Stored data entries:
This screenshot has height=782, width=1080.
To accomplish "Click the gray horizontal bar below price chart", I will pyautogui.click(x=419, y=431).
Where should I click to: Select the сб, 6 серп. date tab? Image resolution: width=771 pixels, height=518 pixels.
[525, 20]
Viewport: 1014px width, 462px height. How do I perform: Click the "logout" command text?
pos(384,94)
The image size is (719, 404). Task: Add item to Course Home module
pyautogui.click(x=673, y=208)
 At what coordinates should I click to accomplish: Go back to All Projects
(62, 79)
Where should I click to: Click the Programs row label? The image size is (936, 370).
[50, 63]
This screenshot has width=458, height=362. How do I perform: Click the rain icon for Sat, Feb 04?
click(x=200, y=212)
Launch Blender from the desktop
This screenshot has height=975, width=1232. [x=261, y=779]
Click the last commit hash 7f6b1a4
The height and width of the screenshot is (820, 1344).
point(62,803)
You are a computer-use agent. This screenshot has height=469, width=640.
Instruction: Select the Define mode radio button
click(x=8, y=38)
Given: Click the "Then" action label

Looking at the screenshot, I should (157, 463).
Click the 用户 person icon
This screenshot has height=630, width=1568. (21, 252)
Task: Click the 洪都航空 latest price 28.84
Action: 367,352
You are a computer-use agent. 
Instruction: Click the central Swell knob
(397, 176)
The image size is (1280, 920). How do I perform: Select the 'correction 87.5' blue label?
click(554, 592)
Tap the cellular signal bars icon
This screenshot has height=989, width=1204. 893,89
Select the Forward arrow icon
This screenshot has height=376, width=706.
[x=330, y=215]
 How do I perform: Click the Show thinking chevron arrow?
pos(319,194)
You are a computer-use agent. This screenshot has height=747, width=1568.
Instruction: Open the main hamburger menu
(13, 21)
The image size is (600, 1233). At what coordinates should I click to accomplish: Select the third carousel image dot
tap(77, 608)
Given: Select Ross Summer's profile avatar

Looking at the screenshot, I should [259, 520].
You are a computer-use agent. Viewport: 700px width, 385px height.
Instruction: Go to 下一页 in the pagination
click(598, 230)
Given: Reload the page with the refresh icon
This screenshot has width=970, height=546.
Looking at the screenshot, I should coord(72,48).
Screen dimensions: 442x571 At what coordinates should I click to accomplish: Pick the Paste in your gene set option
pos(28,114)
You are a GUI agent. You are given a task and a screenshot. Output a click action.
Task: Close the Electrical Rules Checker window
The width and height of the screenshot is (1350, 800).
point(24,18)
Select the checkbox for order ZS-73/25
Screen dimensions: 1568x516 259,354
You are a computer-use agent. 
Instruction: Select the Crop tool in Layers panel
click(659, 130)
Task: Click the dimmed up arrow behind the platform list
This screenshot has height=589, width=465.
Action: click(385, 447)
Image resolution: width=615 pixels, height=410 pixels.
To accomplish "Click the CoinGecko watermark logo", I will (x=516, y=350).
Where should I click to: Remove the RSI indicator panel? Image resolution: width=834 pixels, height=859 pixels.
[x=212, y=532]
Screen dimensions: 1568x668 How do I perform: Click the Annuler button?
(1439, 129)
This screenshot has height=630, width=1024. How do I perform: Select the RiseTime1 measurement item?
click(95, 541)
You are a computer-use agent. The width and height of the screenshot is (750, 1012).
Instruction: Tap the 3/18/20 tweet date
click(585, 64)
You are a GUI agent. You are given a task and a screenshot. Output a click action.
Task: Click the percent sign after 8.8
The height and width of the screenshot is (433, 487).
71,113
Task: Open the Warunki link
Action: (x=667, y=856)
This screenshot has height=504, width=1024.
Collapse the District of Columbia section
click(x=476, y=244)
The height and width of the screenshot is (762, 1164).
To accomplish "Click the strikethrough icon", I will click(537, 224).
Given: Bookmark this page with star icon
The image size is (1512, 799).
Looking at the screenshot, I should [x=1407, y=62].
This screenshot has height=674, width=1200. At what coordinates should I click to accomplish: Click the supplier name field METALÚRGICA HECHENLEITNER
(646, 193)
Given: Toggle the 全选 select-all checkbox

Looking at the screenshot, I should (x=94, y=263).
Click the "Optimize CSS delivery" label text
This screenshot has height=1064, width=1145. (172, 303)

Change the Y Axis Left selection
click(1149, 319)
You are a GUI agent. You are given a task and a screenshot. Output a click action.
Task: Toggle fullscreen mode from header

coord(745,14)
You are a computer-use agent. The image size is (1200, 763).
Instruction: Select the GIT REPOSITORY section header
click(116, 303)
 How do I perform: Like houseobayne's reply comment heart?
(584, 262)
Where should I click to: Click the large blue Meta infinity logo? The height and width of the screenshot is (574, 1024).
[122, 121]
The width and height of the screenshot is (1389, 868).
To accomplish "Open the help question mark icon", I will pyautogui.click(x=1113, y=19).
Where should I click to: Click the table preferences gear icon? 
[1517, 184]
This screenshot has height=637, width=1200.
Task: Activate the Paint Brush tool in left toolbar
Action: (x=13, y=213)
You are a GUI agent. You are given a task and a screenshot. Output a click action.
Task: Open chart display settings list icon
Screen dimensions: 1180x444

--- TASK STATEMENT ---
Please output the records once more, exactly as they were written.

--- RESULT ---
This screenshot has height=782, width=1080.
To accomplish "Click the gray horizontal bar below price chart", I will pyautogui.click(x=419, y=431).
Where should I click to: Select the сб, 6 серп. date tab? Image resolution: width=771 pixels, height=518 pixels.
[525, 20]
Viewport: 1014px width, 462px height. How do I perform: Click the "logout" command text?
pos(384,94)
The image size is (719, 404). Task: Add item to Course Home module
pyautogui.click(x=673, y=208)
 At what coordinates should I click to accomplish: Go back to All Projects
(62, 79)
Where should I click to: Click the Programs row label? The image size is (936, 370).
[50, 63]
This screenshot has width=458, height=362. How do I perform: Click the rain icon for Sat, Feb 04?
click(x=200, y=212)
Launch Blender from the desktop
This screenshot has height=975, width=1232. [x=261, y=779]
Click the last commit hash 7f6b1a4
The height and width of the screenshot is (820, 1344).
point(62,803)
You are a computer-use agent. This screenshot has height=469, width=640.
Instruction: Select the Define mode radio button
click(x=8, y=38)
Given: Click the "Then" action label

Looking at the screenshot, I should (157, 463).
Click the 用户 person icon
This screenshot has height=630, width=1568. (21, 252)
Task: Click the 洪都航空 latest price 28.84
Action: 367,352
You are a computer-use agent. 
Instruction: Click the central Swell knob
(397, 176)
The image size is (1280, 920). How do I perform: Select the 'correction 87.5' blue label?
click(554, 592)
Tap the cellular signal bars icon
This screenshot has height=989, width=1204. 893,89
Select the Forward arrow icon
This screenshot has height=376, width=706.
[x=330, y=215]
 How do I perform: Click the Show thinking chevron arrow?
pos(319,194)
You are a computer-use agent. This screenshot has height=747, width=1568.
Instruction: Open the main hamburger menu
(13, 21)
The image size is (600, 1233). At what coordinates should I click to accomplish: Select the third carousel image dot
tap(77, 608)
Given: Select Ross Summer's profile avatar

Looking at the screenshot, I should [259, 520].
You are a computer-use agent. Viewport: 700px width, 385px height.
Instruction: Go to 下一页 in the pagination
click(598, 230)
Given: Reload the page with the refresh icon
This screenshot has width=970, height=546.
Looking at the screenshot, I should coord(72,48).
Screen dimensions: 442x571 At what coordinates should I click to accomplish: Pick the Paste in your gene set option
pos(28,114)
You are a GUI agent. You are given a task and a screenshot. Output a click action.
Task: Close the Electrical Rules Checker window
The width and height of the screenshot is (1350, 800).
point(24,18)
Select the checkbox for order ZS-73/25
Screen dimensions: 1568x516 259,354
You are a computer-use agent. 
Instruction: Select the Crop tool in Layers panel
click(659, 130)
Task: Click the dimmed up arrow behind the platform list
This screenshot has height=589, width=465.
Action: click(385, 447)
Image resolution: width=615 pixels, height=410 pixels.
To accomplish "Click the CoinGecko watermark logo", I will (x=516, y=350).
Where should I click to: Remove the RSI indicator panel? Image resolution: width=834 pixels, height=859 pixels.
[x=212, y=532]
Screen dimensions: 1568x668 How do I perform: Click the Annuler button?
(1439, 129)
This screenshot has height=630, width=1024. How do I perform: Select the RiseTime1 measurement item?
click(95, 541)
You are a computer-use agent. The width and height of the screenshot is (750, 1012).
Instruction: Tap the 3/18/20 tweet date
click(585, 64)
You are a GUI agent. You are given a task and a screenshot. Output a click action.
Task: Click the percent sign after 8.8
The height and width of the screenshot is (433, 487).
71,113
Task: Open the Warunki link
Action: (x=667, y=856)
This screenshot has height=504, width=1024.
Collapse the District of Columbia section
click(x=476, y=244)
The height and width of the screenshot is (762, 1164).
To accomplish "Click the strikethrough icon", I will click(537, 224).
Given: Bookmark this page with star icon
The image size is (1512, 799).
Looking at the screenshot, I should [x=1407, y=62].
This screenshot has height=674, width=1200. At what coordinates should I click to accomplish: Click the supplier name field METALÚRGICA HECHENLEITNER
(646, 193)
Given: Toggle the 全选 select-all checkbox

Looking at the screenshot, I should (x=94, y=263).
Click the "Optimize CSS delivery" label text
This screenshot has height=1064, width=1145. (172, 303)

Change the Y Axis Left selection
click(1149, 319)
You are a GUI agent. You are given a task and a screenshot. Output a click action.
Task: Toggle fullscreen mode from header

coord(745,14)
You are a computer-use agent. The image size is (1200, 763).
Instruction: Select the GIT REPOSITORY section header
click(116, 303)
 How do I perform: Like houseobayne's reply comment heart?
(584, 262)
Where should I click to: Click the large blue Meta infinity logo? The height and width of the screenshot is (574, 1024).
[122, 121]
The width and height of the screenshot is (1389, 868).
To accomplish "Open the help question mark icon", I will pyautogui.click(x=1113, y=19).
Where should I click to: Click the table preferences gear icon? 
[1517, 184]
This screenshot has height=637, width=1200.
Task: Activate the Paint Brush tool in left toolbar
Action: (x=13, y=213)
You are a GUI agent. You are given a task and a screenshot. Output a click action.
Task: Open chart display settings list icon
Screen dimensions: 1180x444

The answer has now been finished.